● Data rows

.....

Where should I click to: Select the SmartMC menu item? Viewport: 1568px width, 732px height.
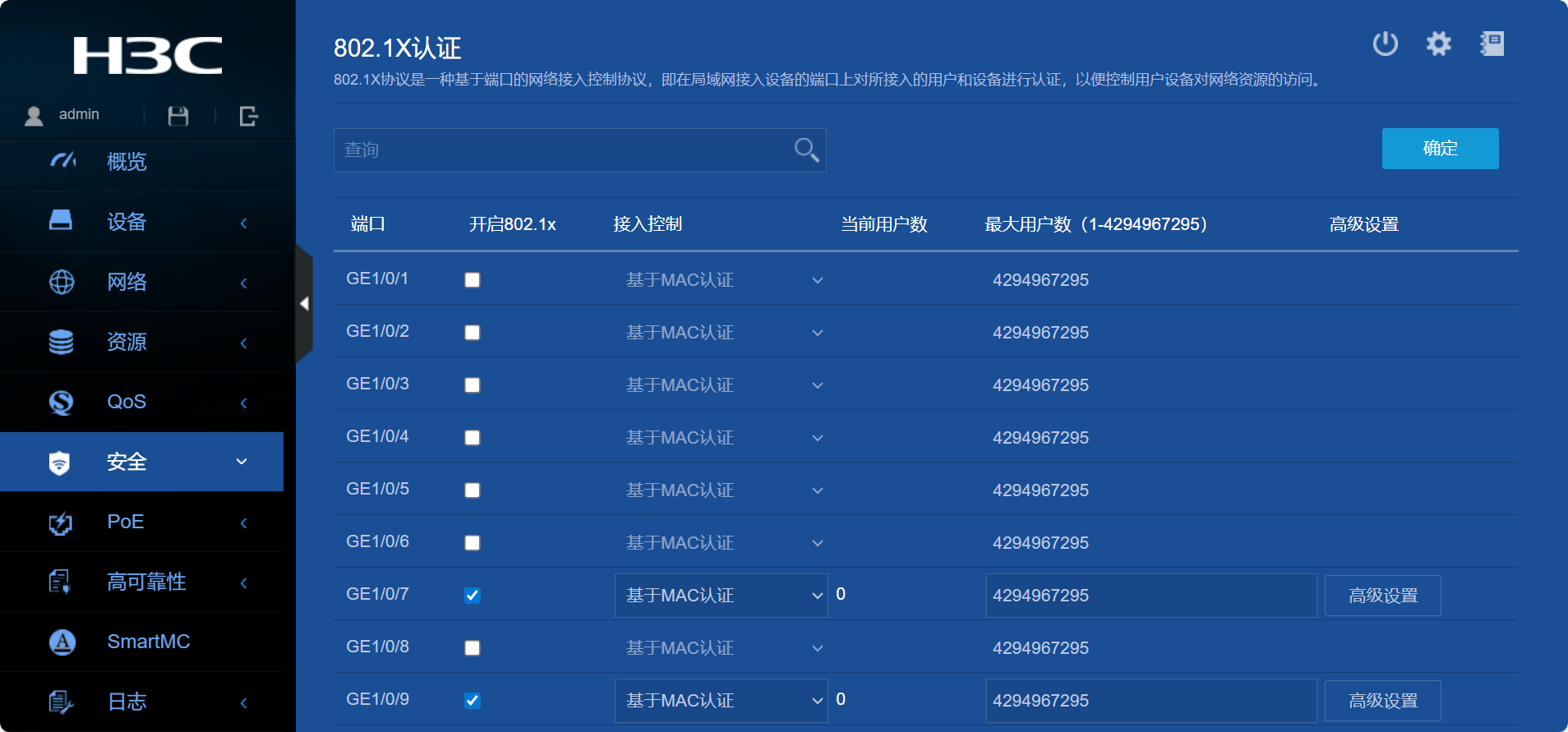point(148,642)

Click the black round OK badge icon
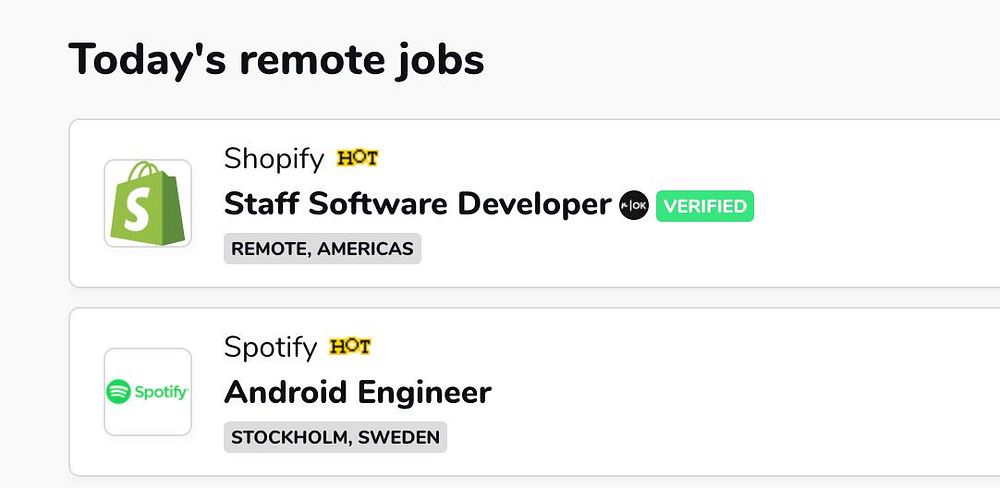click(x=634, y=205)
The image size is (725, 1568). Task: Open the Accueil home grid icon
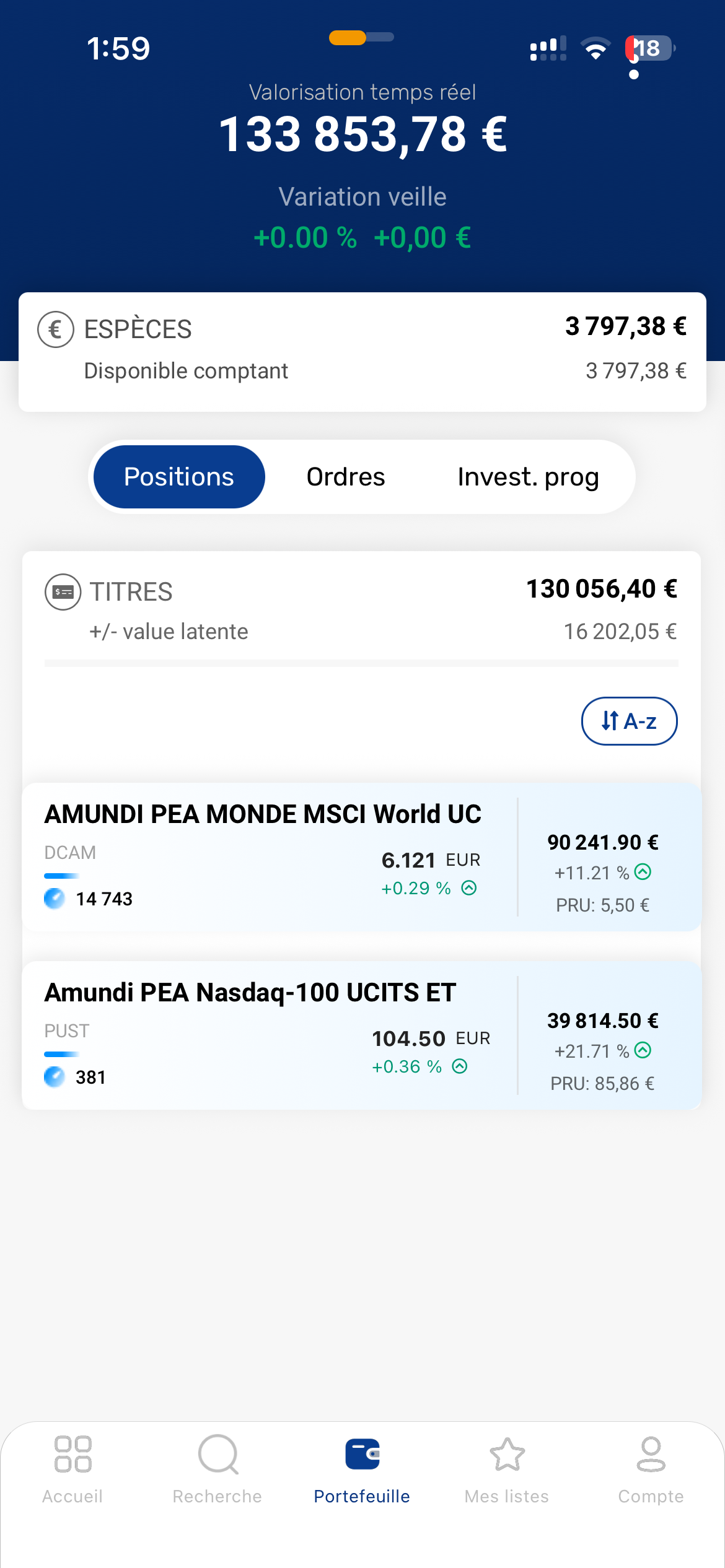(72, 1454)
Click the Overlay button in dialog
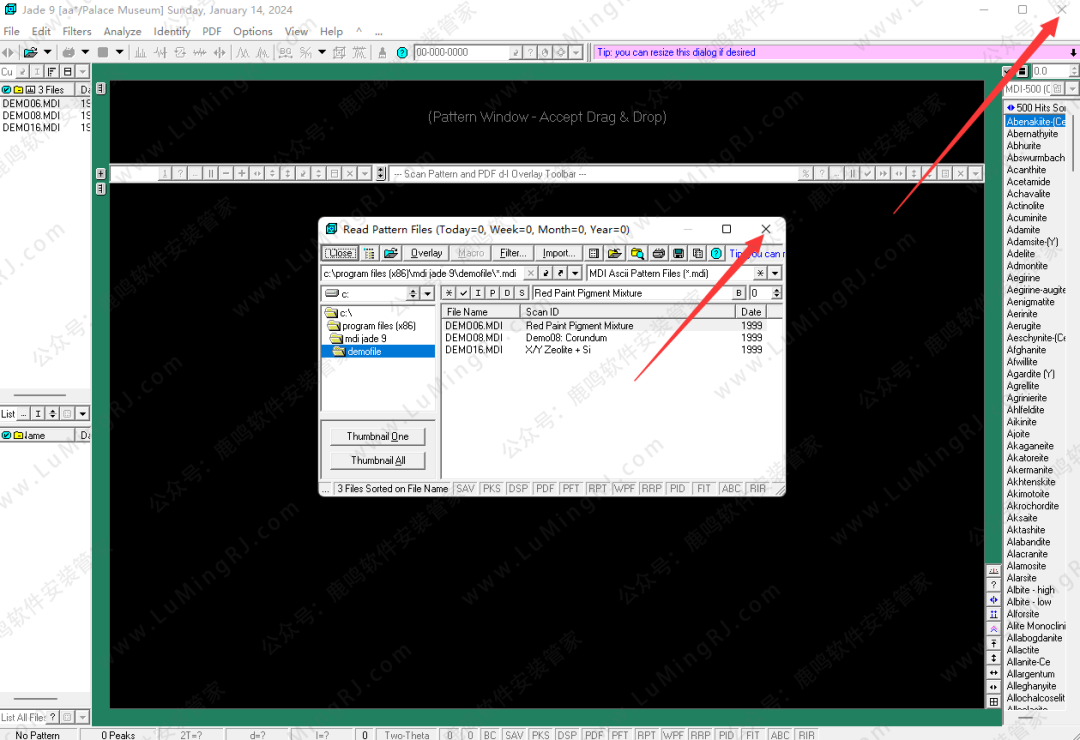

.....

Please retype the lines above word for word, leaving out the pictures.

● Task result
Where should I click to: Select the SmartMC menu item? Viewport: 1568px width, 732px height.
point(148,642)

Click the black round OK badge icon
click(x=634, y=205)
The image size is (725, 1568). Task: Open the Accueil home grid icon
(72, 1454)
Click the Overlay button in dialog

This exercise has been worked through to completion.